## TASK BRIEF
Please repeat each line below exactly, with no images in the copy.

## DATA FOR PROCESSING
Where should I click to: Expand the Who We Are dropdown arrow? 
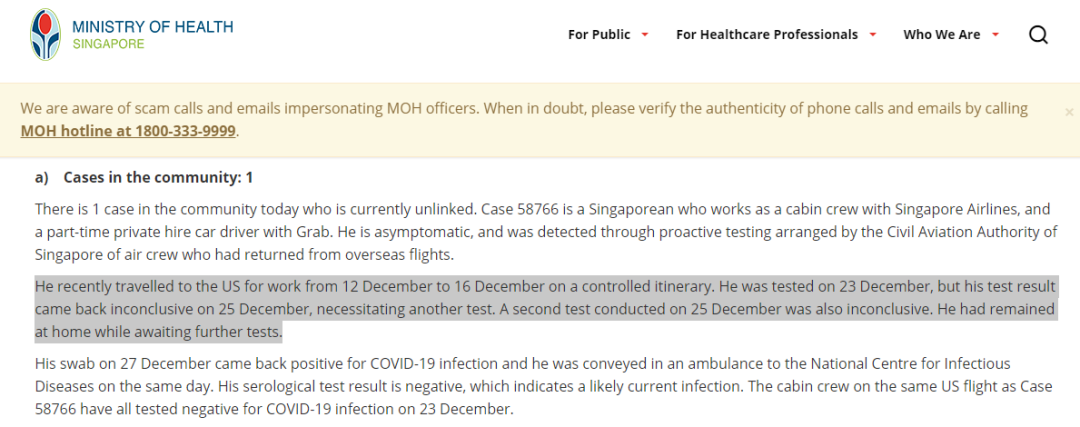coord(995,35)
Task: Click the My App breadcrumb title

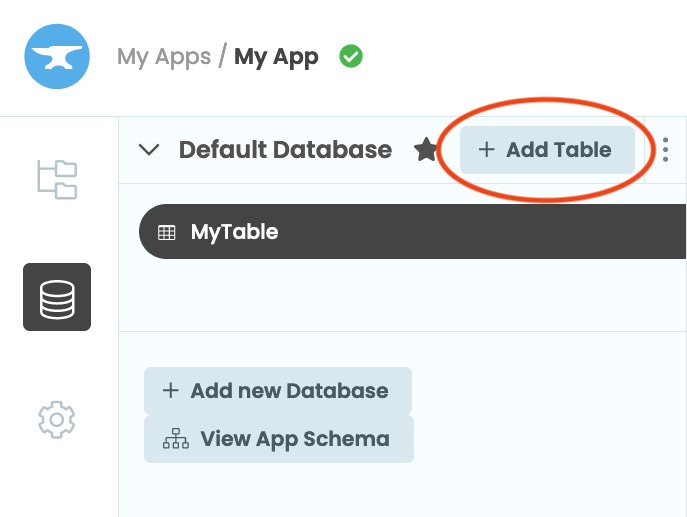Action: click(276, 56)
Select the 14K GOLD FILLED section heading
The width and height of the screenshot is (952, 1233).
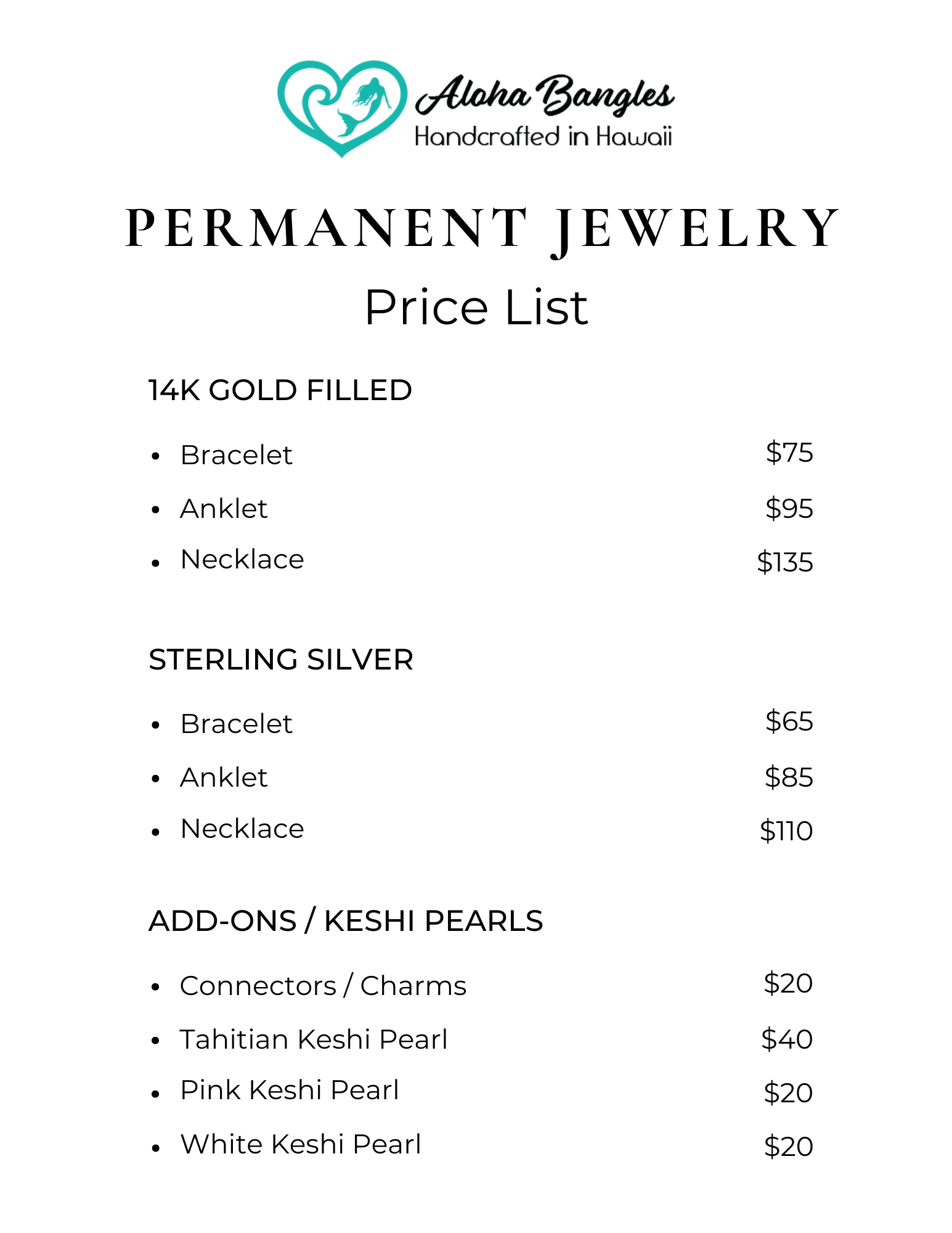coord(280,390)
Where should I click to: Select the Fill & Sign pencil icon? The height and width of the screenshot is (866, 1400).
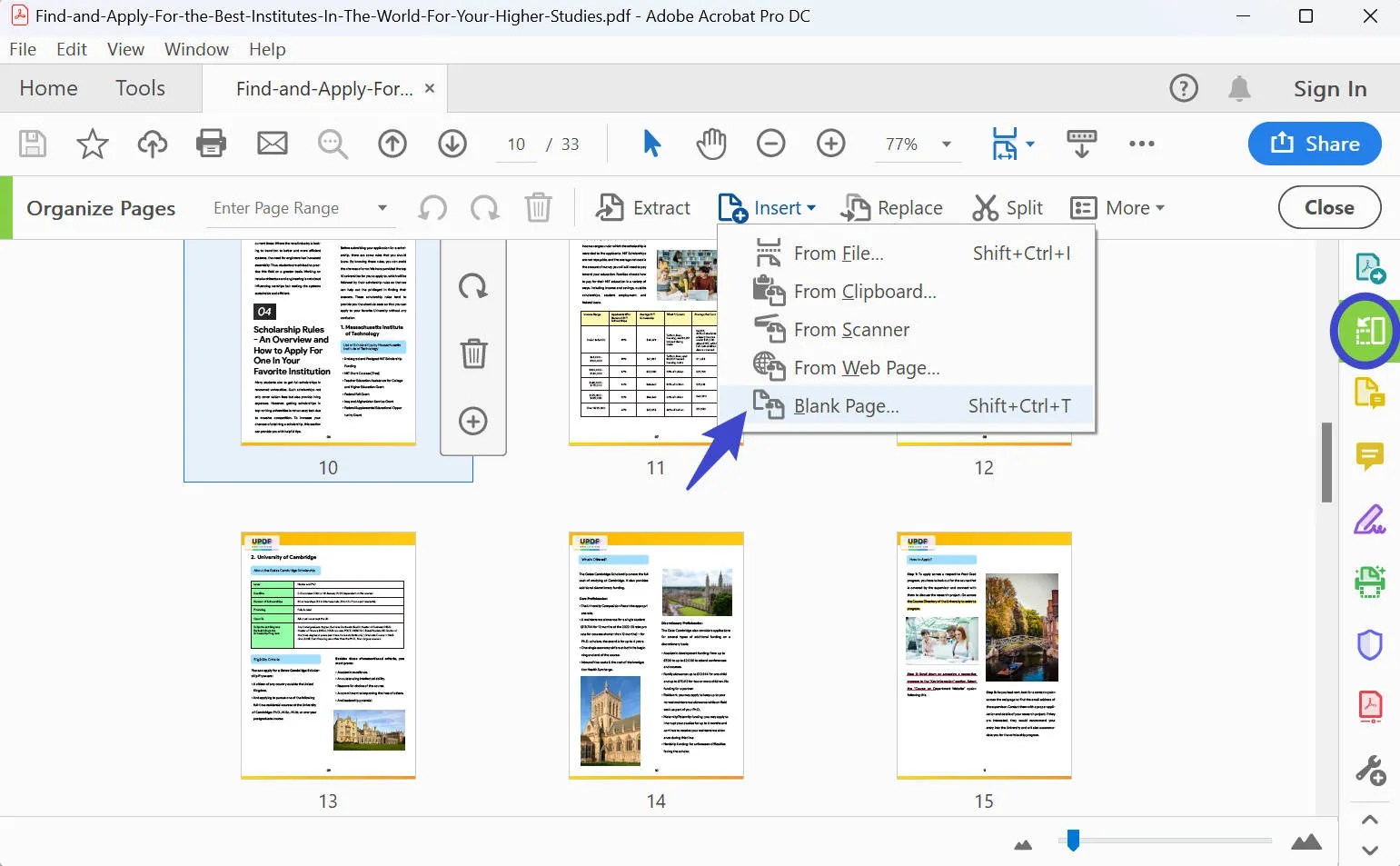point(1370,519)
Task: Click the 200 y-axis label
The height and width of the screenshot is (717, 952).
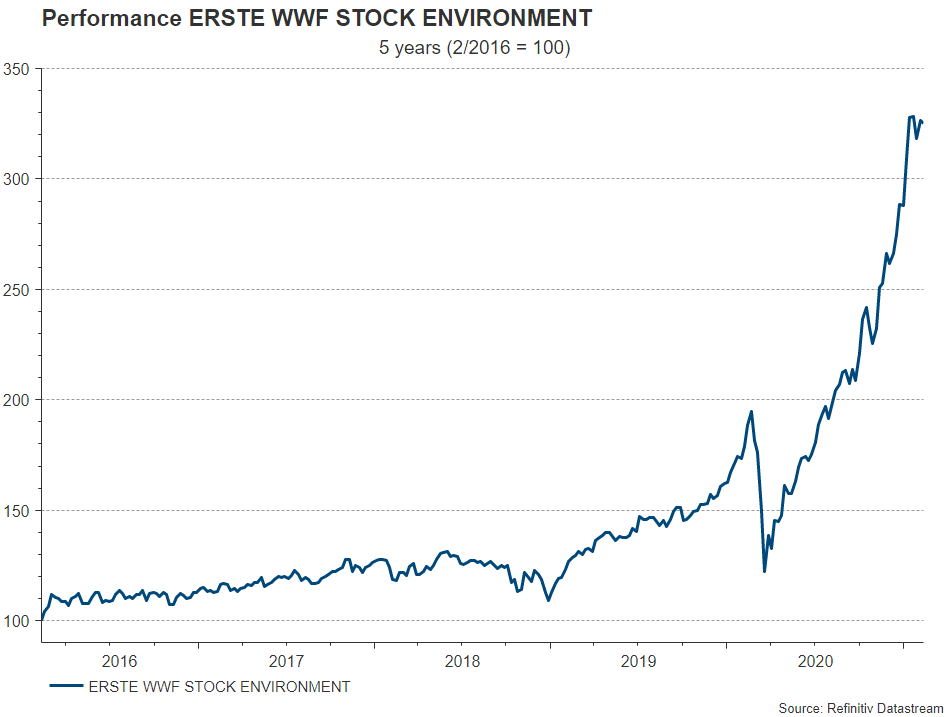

## OUTPUT
Where should I click to: Expand the Who We Are dropdown arrow? 
coord(995,35)
Task: Click the My App breadcrumb title

Action: click(276, 56)
Select the 14K GOLD FILLED section heading
The width and height of the screenshot is (952, 1233).
coord(280,390)
Where should I click to: Select the Fill & Sign pencil icon? The height and width of the screenshot is (866, 1400).
point(1370,519)
Task: Click the 200 y-axis label
The height and width of the screenshot is (717, 952).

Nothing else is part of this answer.